# [Given instruction]
Please render the stretch that opens with the line containing "You are a computer-use" and closes with the line containing "tap(198, 19)" as a JSON list of strings, one string per line, with blank lines skipped and the pictures left out.

------ Exercise material ------

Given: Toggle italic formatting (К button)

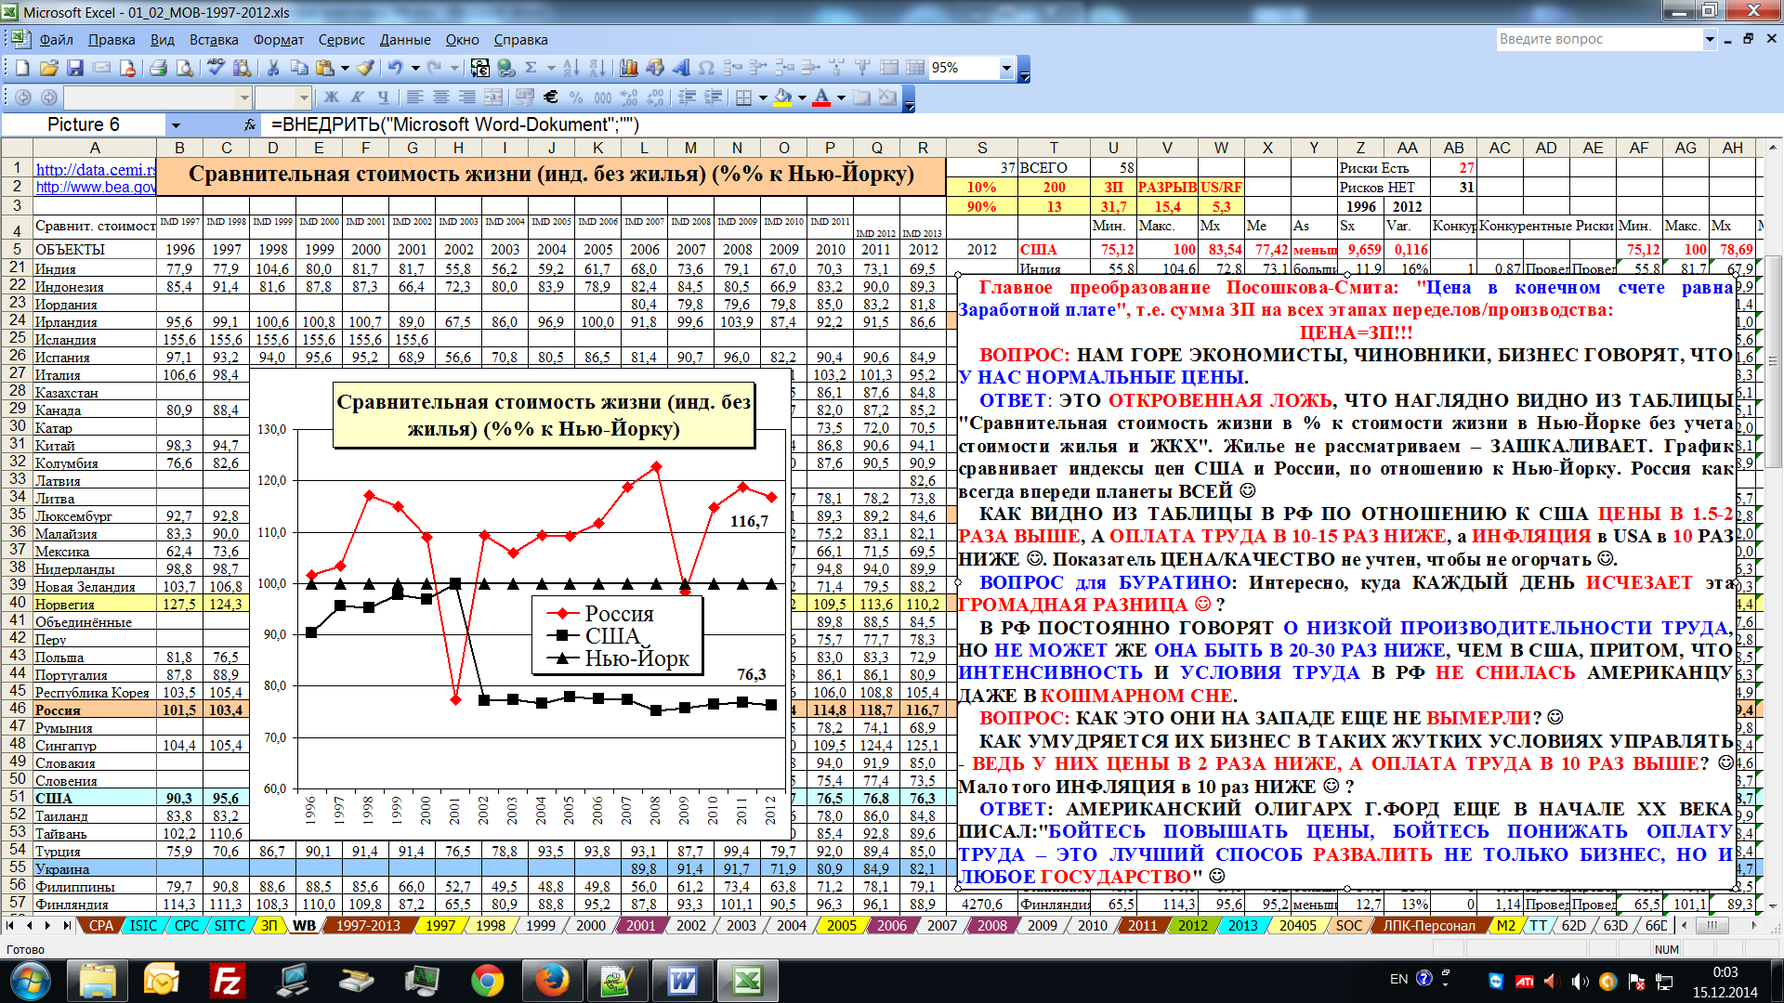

------
------ Exercise material ------

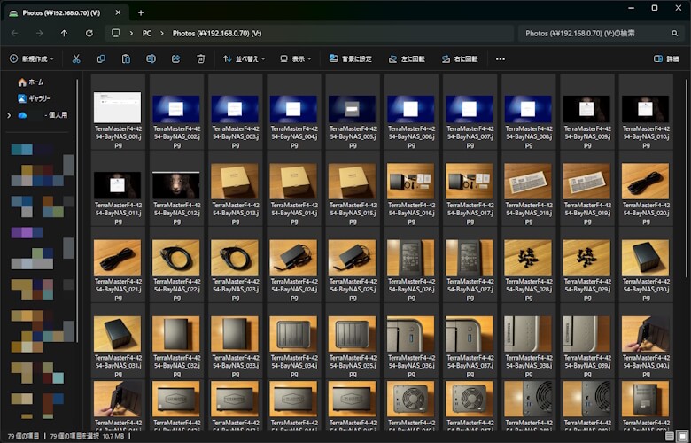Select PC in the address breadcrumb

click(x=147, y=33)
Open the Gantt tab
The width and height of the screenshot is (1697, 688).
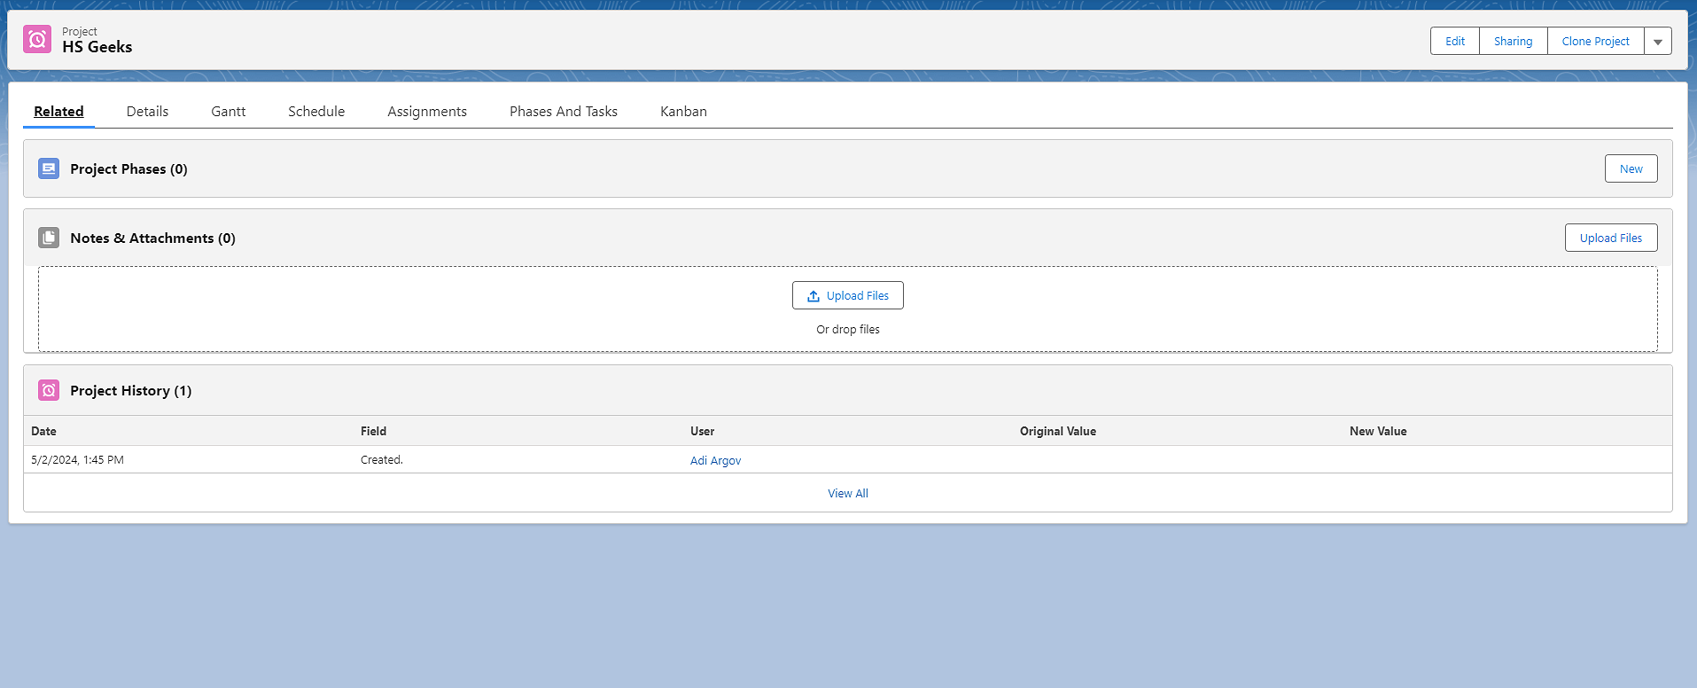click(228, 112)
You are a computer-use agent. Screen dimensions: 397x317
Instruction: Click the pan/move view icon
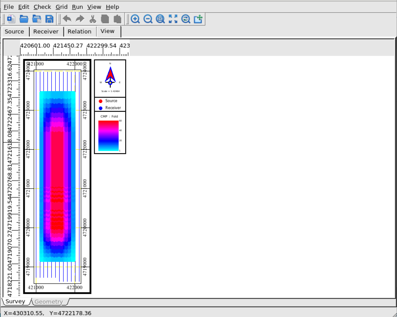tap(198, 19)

------

# [Full output]
[
  "You are a computer-use agent. Screen dimensions: 397x317",
  "Instruction: Click the pan/move view icon",
  "tap(198, 19)"
]